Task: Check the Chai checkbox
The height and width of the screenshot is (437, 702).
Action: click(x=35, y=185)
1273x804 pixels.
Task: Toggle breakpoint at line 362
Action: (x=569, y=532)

☆ ☆ ☆

Assignment:
Using the records above as the source, restate each line verbatim.

Reply to the exercise:
Task: Check the Chai checkbox
The height and width of the screenshot is (437, 702).
Action: click(x=35, y=185)
1273x804 pixels.
Task: Toggle breakpoint at line 362
Action: (x=569, y=532)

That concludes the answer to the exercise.